O caminho para o q.b.
Já o presidente da Zero considera que, além das medidas de planeamento urbano de âmbito local, a fiscalidade automóvel deve mudar e passar a ter em conta, afora o CO2 emitido, o peso dos veículos. Crítico daquilo a que chama a fraude dos híbridos plug in, muito comuns no segmento dos SUV, e que emitem quase o dobro do que indicam os seus fabricantes, Francisco Ferreira insiste que o próximo Governo deve dar sinais aos consumidores, em favor de escolhas mais racionais e coerentes com os objectivos ambientais a que o país se comprometeu.
“Este tipo de veículos consome mais recursos para ser produzido, gasta mais energia na construção, na operação e até no desmantelamento, desgasta mais a estrada, ocupa mais espaço. A sua pegada, em termos de passageiro/quilómetro, é muito maior do que de outros carros mais pequenos e vai no sentido contrário ao que precisamos de conseguir, mesmo quando se trata de veículos eléctricos”, insiste o especialista do Centro de Investigação em Ambiente e Sustentabilidade da Universidade Nova de Lisboa. Ferreira lamenta ainda que os contactos da Zero com o Governo ainda em funções, o Ministério das Finanças e os grupos parlamentares não tenham conduzido, já, a uma alteração do quadro legal.
Francisco Ferreira e Frederico Moura e Sá assumem que estas mudanças contarão sempre com bastante oposição, mas quer um quer outro avaliam positivamente o facto de o referendo de Paris não ter gerado nenhuma revolta — e por aqueles dias, os agricultores franceses, às portas da cidade, mostravam, de forma clara, a sua oposição aos impactos da agenda ambiental francesa e europeia na sua actividade.
“Sabemos bem que o caminho não será pacífico. Mas só quando nos encontramos num lugar sem carros e desfrutamos de um espaço com qualidade de vida, menos poluição, sem ruído, seguro, é que sentimos que temos carros a mais e que o espaço seria mais bem usado para outras actividades”, argumenta Francisco Ferreira.

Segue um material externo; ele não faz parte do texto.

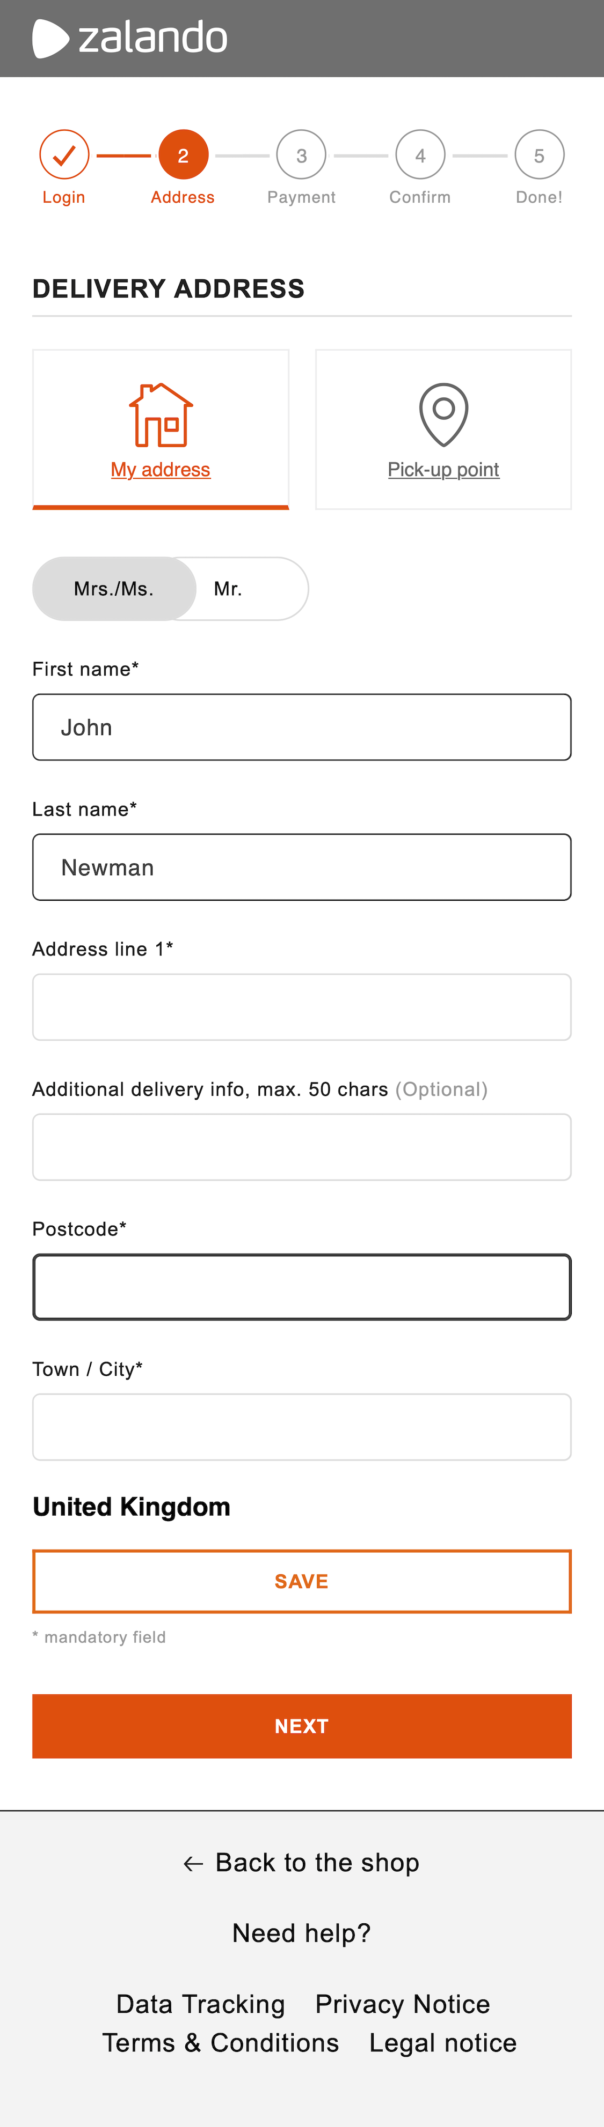Click the orange step 2 Address circle

183,154

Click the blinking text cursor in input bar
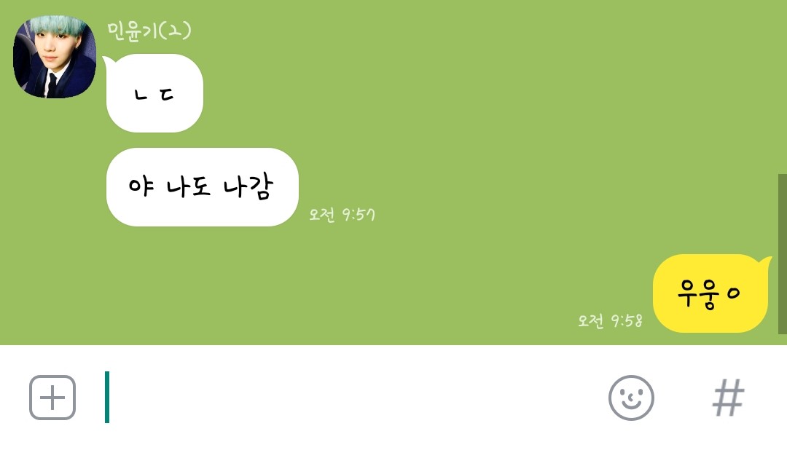(107, 398)
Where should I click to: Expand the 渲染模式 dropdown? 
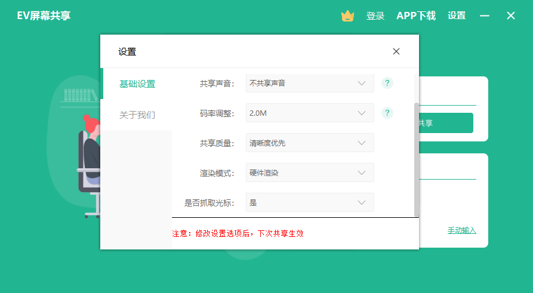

A visibilidade que o tamanho e o sucesso de vendas conferiram aos SUV colocam-nos na linha da frente de um processo que toca no lugar físico e simbólico que o automóvel mantém nas nossas vidas. Os veículos da moda não deixam de ser, como nota Frederico Moura e Sá, um sinal de um tempo em que “mais, maior”, continua a ser visto como “melhor”, apesar dos apelos à frugalidade que a crise ambiental concita. “Se ao menos o marketing começasse a vender o q.b., o quanto baste”, atira, talvez a sensatez ganhasse espaço e, nas ruas, este pudesse ser mais bem repartido entre todos.